Con la llegada de la segunda mitad de agosto, vuelve a aparecer una pregunta clásica en la Argentina: cuándo será la tormenta de Santa Rosa 2026. La tradición popular anticipa lluvias, actividad eléctrica y fuertes ráfagas cerca del final del invierno, pero la meteorología aclara que no se trata de un fenómeno puntual ni de un evento que necesariamente se repita todos los años.

¿Cuándo podría llegar?

El período que suele utiliza el Servicio Meteorológico Nacional (SMN) para estudiar este episodio comprende desde el 25 de agosto hasta el 4 de septiembre, es decir, cinco días antes y cinco días después del 30 de agosto. Sin embargo, esa ventana no constituye un pronóstico, sino un criterio climatológico que sirve para comparar registros de diferentes años.

Por eso, la tormenta de Santa Rosa no tiene que producirse exactamente el 30 de agosto. Una tormenta registrada el 26 de agosto, el 1° de septiembre o incluso fuera de esa franja puede recibir popularmente ese nombre si ocurre cerca de la festividad. También puede pasar que durante esos días haya lluvias débiles pero ninguna tormenta eléctrica.

¿Qué dice el SMN?

Desde el punto de vista científico, la tormenta de Santa Rosa no es una categoría meteorológica ni tiene características exclusivas que permitan diferenciarla de otras tormentas. El nombre pertenece a una tradición religiosa y cultural que terminó asociándose con un cambio atmosférico frecuente hacia el final del invierno.

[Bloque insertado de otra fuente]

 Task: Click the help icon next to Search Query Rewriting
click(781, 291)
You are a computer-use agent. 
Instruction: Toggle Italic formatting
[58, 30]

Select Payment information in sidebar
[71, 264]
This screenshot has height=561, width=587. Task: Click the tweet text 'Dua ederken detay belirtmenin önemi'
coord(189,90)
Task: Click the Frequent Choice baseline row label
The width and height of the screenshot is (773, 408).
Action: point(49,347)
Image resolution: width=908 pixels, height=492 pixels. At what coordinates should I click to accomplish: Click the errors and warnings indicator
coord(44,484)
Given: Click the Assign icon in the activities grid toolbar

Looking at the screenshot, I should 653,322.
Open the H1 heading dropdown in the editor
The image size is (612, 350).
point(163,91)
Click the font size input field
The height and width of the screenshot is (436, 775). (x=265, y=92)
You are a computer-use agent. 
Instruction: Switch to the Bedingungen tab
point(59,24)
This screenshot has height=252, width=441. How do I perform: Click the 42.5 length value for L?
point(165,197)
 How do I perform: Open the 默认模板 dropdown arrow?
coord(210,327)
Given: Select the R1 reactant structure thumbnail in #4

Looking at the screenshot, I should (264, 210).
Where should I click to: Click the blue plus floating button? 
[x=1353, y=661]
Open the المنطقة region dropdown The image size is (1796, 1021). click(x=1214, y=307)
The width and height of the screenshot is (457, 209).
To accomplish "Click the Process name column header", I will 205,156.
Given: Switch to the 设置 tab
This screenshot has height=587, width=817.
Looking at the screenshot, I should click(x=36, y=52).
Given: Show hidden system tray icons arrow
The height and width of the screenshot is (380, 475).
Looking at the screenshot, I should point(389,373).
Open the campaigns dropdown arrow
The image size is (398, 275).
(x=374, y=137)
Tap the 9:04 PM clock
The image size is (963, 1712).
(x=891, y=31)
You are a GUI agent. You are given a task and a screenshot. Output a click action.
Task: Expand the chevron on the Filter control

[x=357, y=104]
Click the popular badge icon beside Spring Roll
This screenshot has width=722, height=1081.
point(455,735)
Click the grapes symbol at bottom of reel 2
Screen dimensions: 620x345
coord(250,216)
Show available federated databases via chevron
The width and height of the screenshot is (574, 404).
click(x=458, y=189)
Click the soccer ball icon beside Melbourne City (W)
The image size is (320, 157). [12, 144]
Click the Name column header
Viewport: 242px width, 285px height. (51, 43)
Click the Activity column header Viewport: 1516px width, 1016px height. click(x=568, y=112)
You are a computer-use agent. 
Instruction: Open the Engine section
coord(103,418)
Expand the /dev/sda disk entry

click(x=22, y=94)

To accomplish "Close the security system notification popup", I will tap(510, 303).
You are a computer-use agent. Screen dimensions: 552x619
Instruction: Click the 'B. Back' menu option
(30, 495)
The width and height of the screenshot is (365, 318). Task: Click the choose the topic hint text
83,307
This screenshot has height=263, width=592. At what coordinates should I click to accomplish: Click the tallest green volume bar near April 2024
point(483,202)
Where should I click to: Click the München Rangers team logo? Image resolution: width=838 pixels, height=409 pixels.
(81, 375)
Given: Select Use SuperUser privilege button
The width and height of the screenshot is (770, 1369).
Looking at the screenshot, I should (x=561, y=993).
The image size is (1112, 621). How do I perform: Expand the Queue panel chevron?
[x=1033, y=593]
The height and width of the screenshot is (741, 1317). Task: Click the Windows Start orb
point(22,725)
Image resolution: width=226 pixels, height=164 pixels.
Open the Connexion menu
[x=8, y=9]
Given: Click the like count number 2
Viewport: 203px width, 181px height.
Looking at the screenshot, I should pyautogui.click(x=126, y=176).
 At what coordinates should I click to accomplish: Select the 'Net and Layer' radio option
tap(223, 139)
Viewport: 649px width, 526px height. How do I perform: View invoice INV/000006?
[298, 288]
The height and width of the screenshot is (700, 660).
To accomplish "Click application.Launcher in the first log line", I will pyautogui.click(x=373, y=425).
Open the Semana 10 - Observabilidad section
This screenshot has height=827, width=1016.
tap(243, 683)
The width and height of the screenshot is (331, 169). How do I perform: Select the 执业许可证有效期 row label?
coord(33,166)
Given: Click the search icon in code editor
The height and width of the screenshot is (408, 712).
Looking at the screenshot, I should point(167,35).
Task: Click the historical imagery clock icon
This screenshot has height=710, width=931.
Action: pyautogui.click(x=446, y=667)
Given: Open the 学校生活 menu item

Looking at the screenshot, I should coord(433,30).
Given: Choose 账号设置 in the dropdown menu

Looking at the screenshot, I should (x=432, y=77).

Según la definición de la Organización Meteorológica Mundial, una tormenta implica una descarga brusca de electricidad atmosférica que se manifiesta con relámpagos y truenos. Estos fenómenos están relacionados con nubes convectivas, que también pueden generar chaparrones intensos, granizo, nieve y ráfagas fuertes, aunque no todas las tormentas dejan precipitaciones abundantes.

En 2026 habrá que observar la evolución de los pronósticos de corto plazo del SMN, sobre todo durante la última semana de agosto. Para poder hablar de una tormenta, deberán coincidir condiciones como el ingreso de aire cálido y húmedo, la presencia de inestabilidad y el avance de algún frente o perturbación capaz de favorecer el desarrollo de nubes convectivas.

Hasta el momento, no existe una fecha confirmada para la llegada de un temporal que pueda identificarse como la tormenta de Santa Rosa 2026. Los pronósticos meteorológicos pierden precisión a medida que se extiende su horizonte, por lo que todavía es prematuro determinar si habrá tormentas fuertes durante los últimos días de agosto o las primeras jornadas de septiembre.